Compact Quantum Metric Spaces from Free Graph Algebras

Abstract

Starting with a vertex-weighted pointed graph (,μ,v0), we form the free loop algebra S0 defined in Hartglass-Penneys' article on canonical C*-algebras associated to a planar algebra. Under mild conditions, S0 is a non-nuclear simple C*-algebra with unique tracial state. There is a canonical polynomial subalgebra A⊂ S0 together with a Dirac number operator N such that (A, L2A,N) is a spectral triple.

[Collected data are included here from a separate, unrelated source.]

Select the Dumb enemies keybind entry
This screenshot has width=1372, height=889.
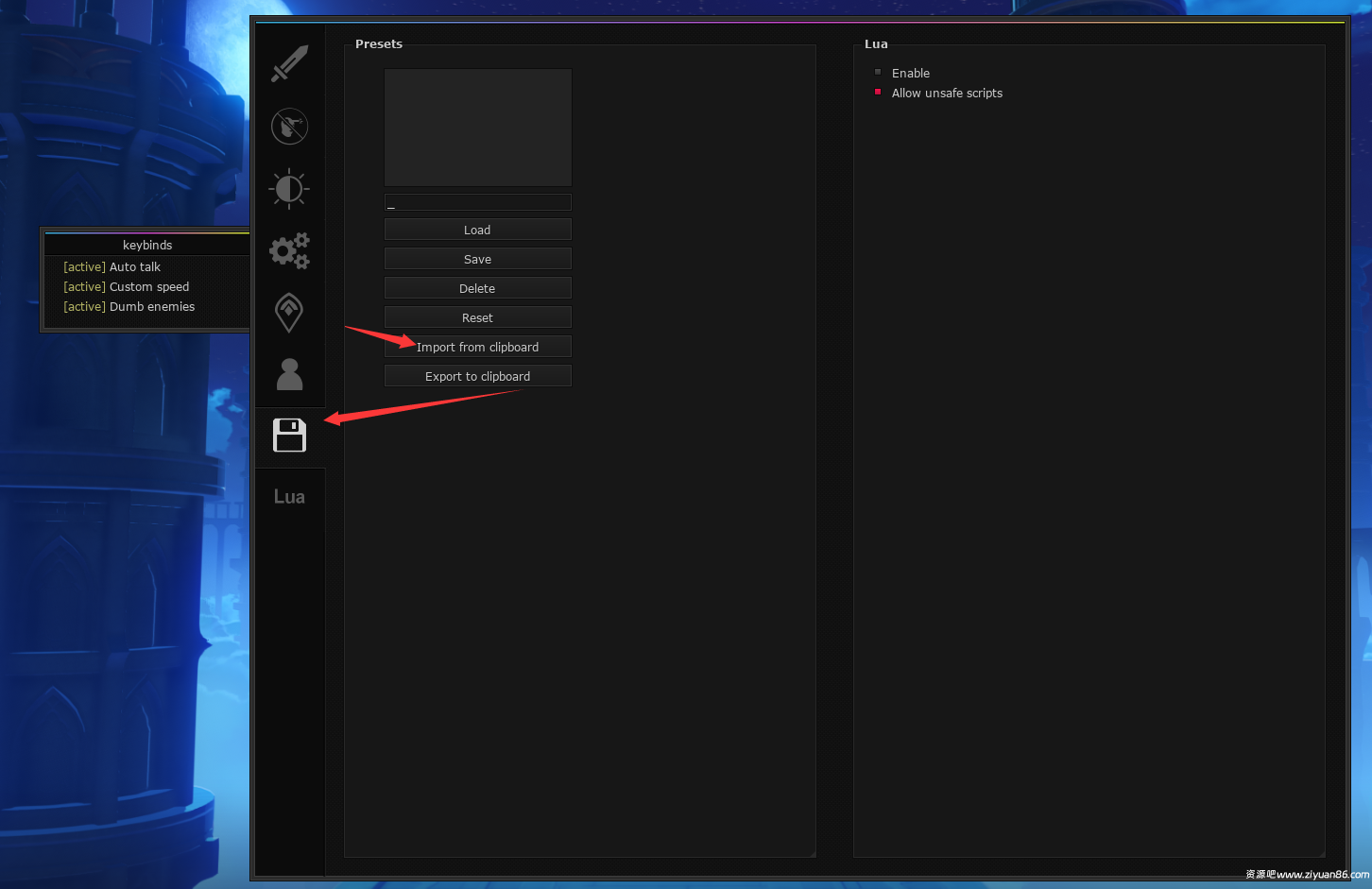pyautogui.click(x=151, y=307)
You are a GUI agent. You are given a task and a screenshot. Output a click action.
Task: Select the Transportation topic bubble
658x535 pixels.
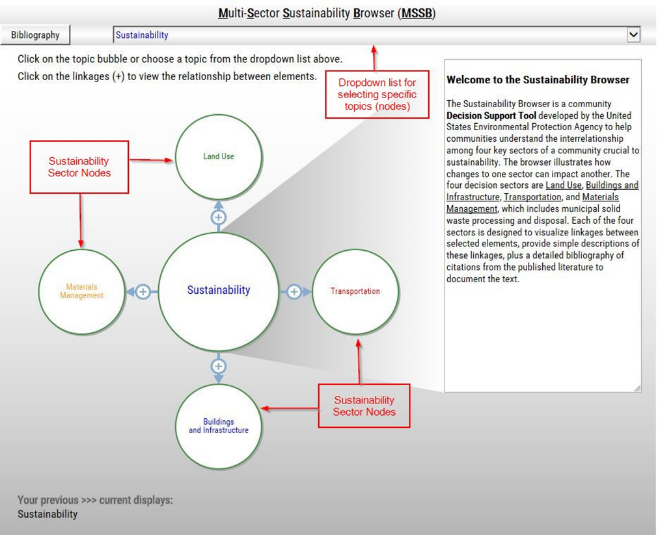(x=355, y=291)
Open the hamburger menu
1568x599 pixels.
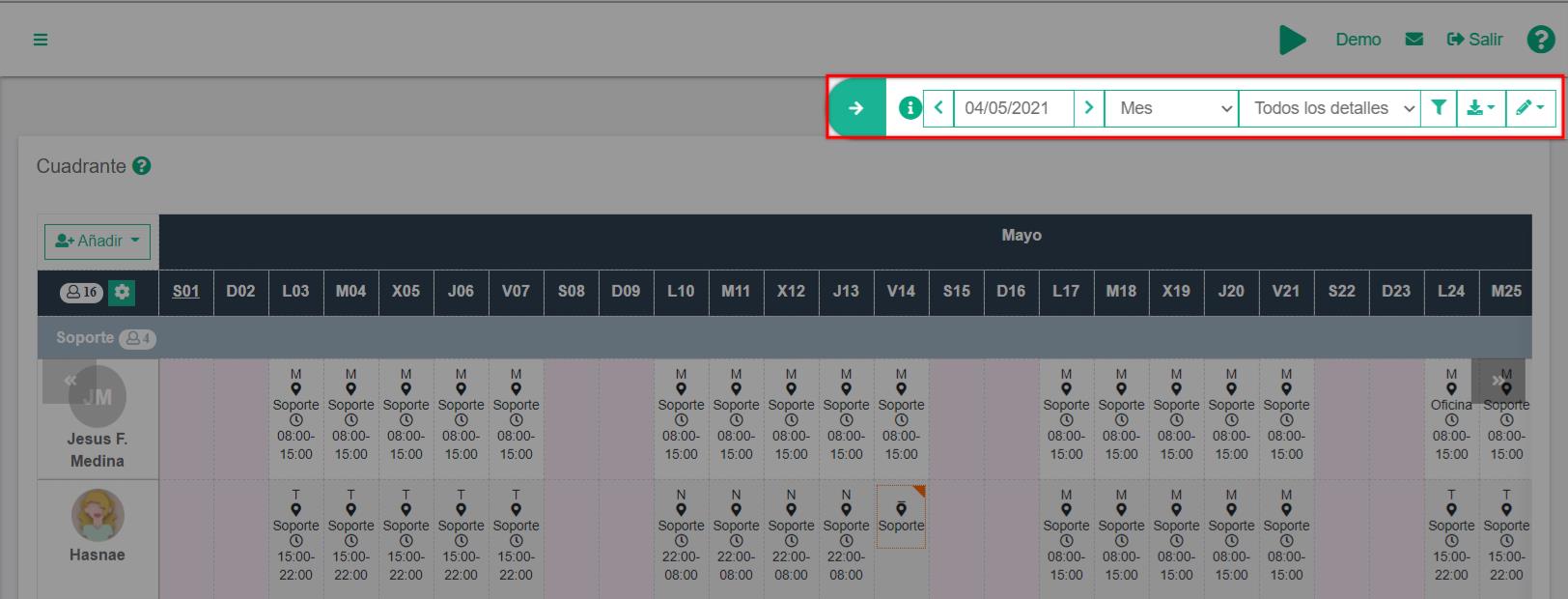pos(41,40)
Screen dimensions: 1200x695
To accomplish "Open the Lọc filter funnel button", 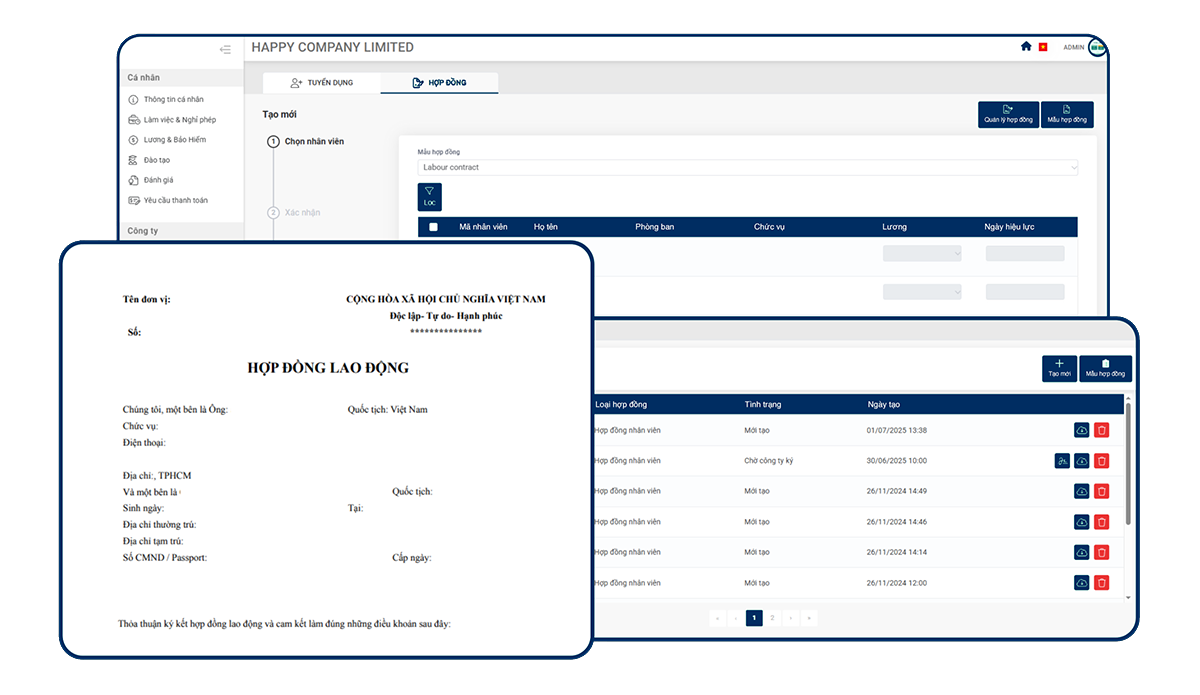I will tap(429, 196).
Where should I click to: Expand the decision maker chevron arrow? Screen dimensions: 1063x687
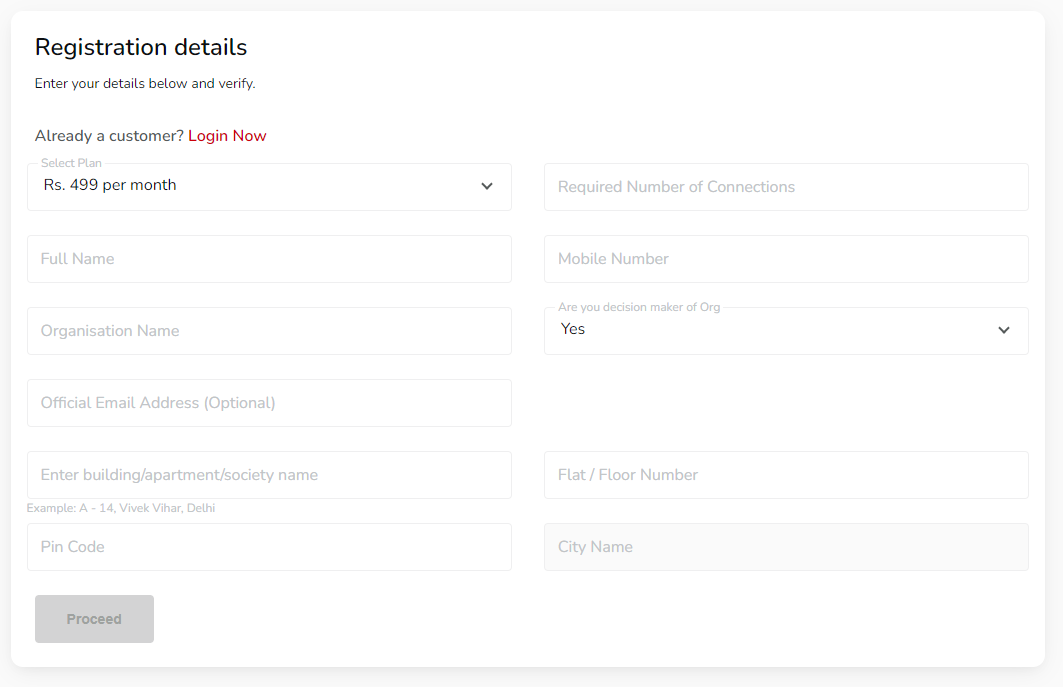point(1004,330)
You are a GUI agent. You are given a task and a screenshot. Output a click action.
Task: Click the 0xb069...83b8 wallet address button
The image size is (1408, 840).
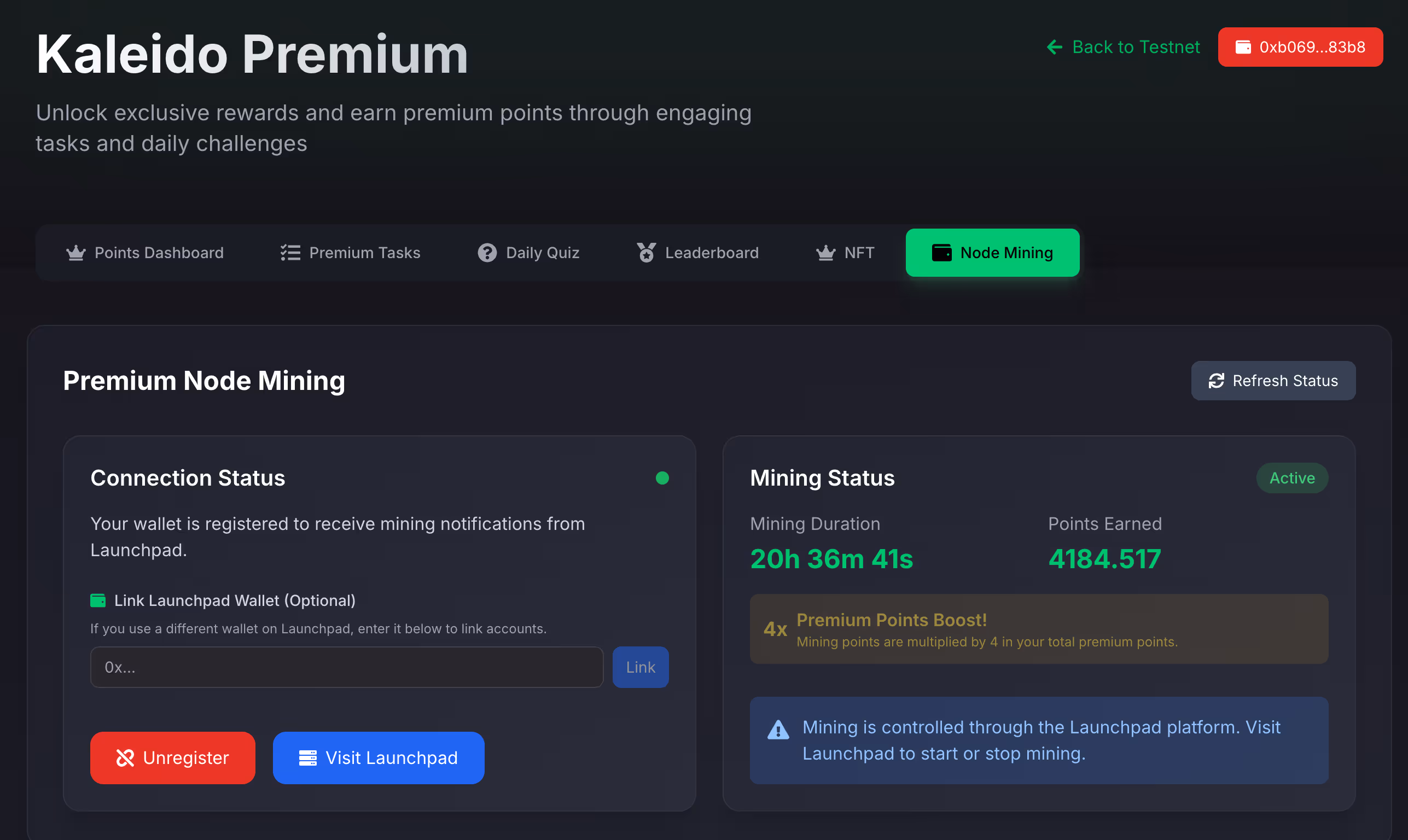[x=1300, y=47]
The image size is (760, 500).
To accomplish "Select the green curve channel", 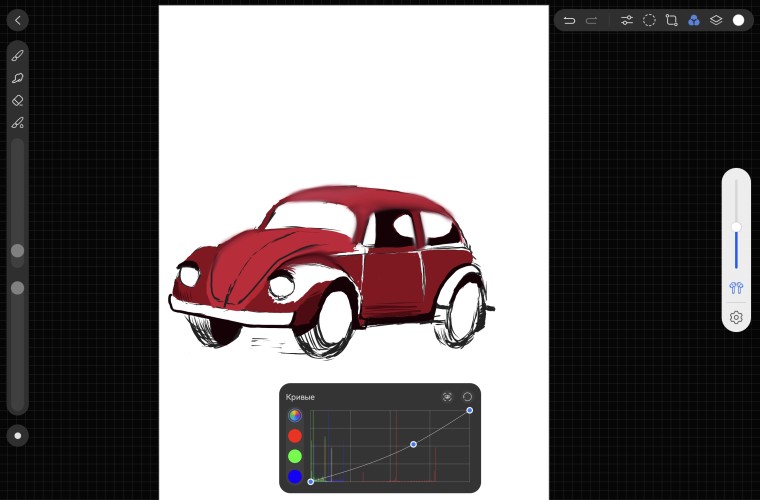I will pyautogui.click(x=295, y=456).
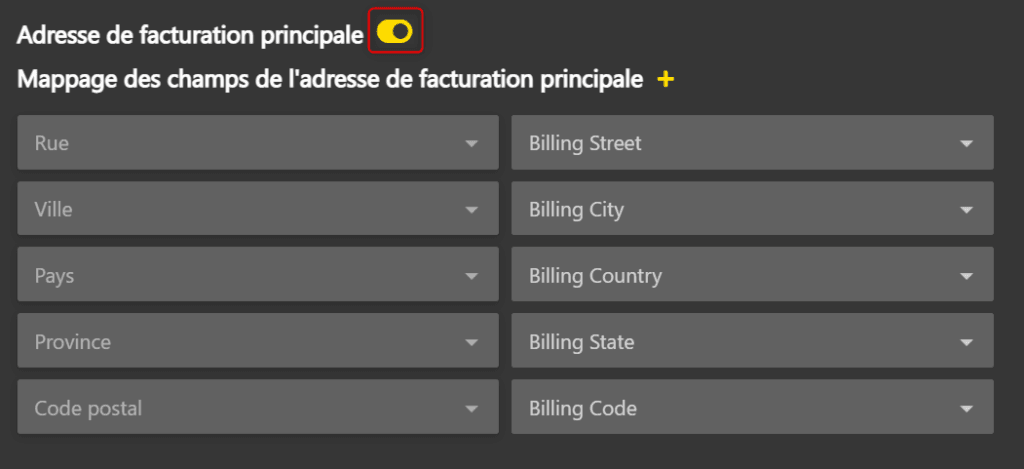Open the Billing Code dropdown
Image resolution: width=1024 pixels, height=469 pixels.
pyautogui.click(x=751, y=408)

We prove the Haagerup-type bound of Ozawa-Rieffel to verify (S0, A, N) yields a compact quantum metric space in the sense of Rieffel. We give a weighted analog of Benjamini-Schramm convergence for vertex-weighted pointed graphs. As our C*-algebras are non-nuclear, we adjust the Lip-norm coming from N to utilize the finite dimensional filtration of A. We then prove that convergence of vertex-weighted pointed graphs leads to quantum Gromov-Hausdorff convergence of the associated adjusted compact quantum metric spaces. As an application, we apply our construction to the Guionnet-Jones-Shyakhtenko (GJS) C*-algebra associated to a planar algebra. We conclude that the compact quantum metric spaces coming from the GJS C*-algebras of many infinite families of planar algebras converge in quantum Gromov-Hausdorff distance.